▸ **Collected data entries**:
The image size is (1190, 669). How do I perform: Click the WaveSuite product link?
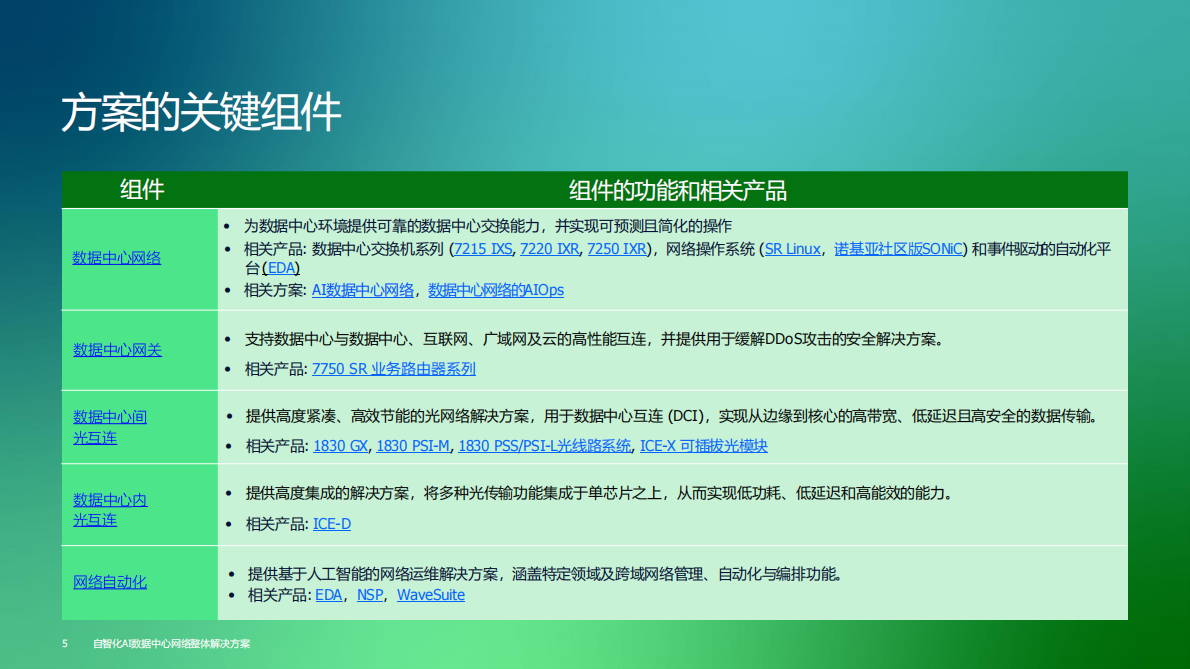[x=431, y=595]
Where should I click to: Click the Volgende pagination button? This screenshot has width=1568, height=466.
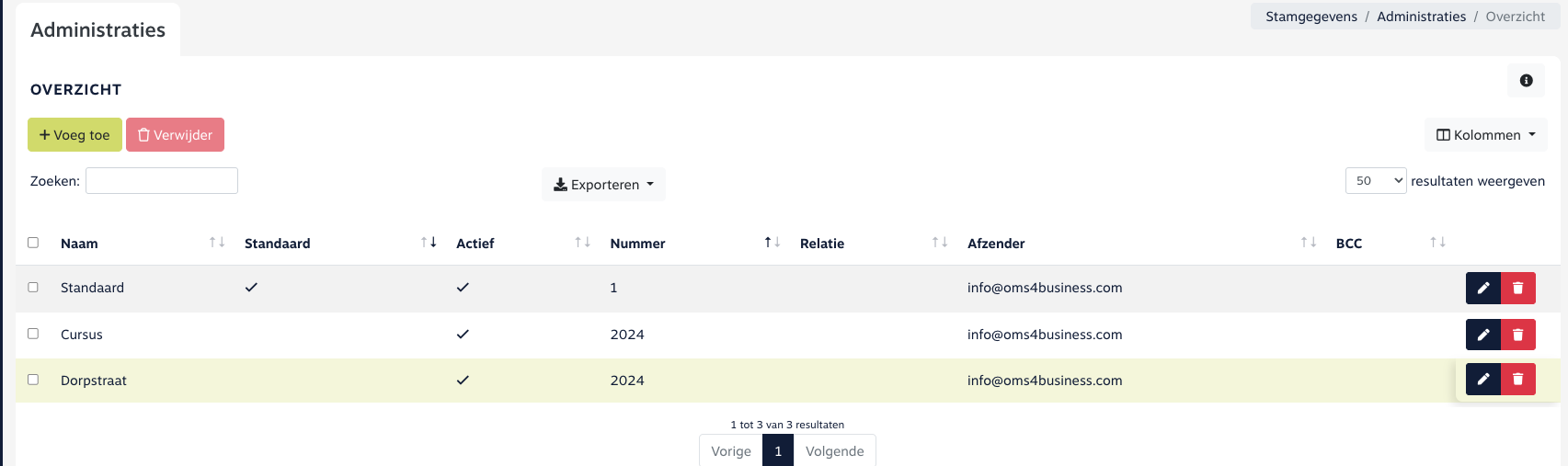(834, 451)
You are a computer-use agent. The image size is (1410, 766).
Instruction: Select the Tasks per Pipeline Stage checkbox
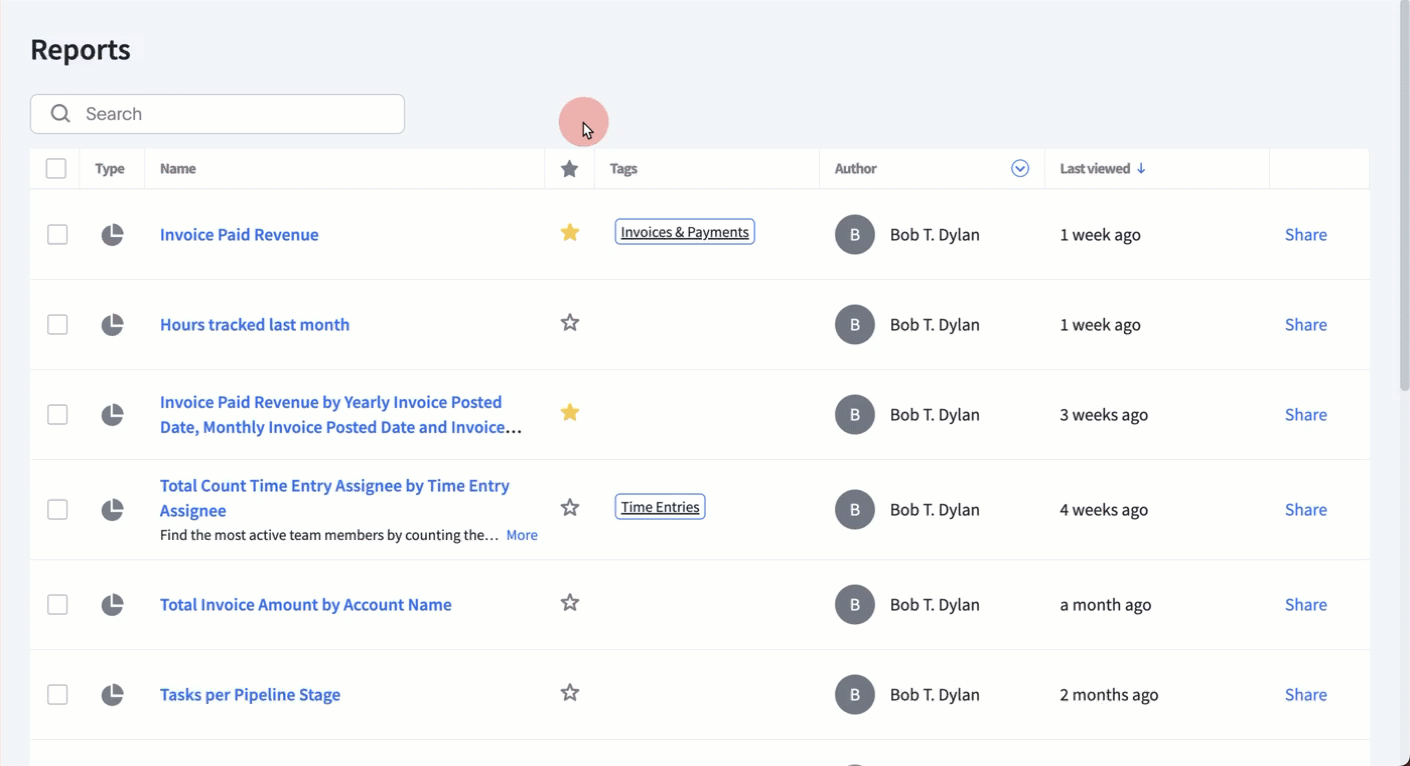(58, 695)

▸ **Required action**:
Write out every record above exactly, leaving no picture in the result.

▸ **Output of the exercise**:
The image size is (1190, 669). How do I perform: Click the WaveSuite product link?
[x=431, y=595]
Where should I click to: Click the Volgende pagination button? This screenshot has width=1568, height=466.
(834, 451)
You are a computer-use agent. The image size is (1410, 766).
Instruction: Select the Tasks per Pipeline Stage checkbox
(58, 695)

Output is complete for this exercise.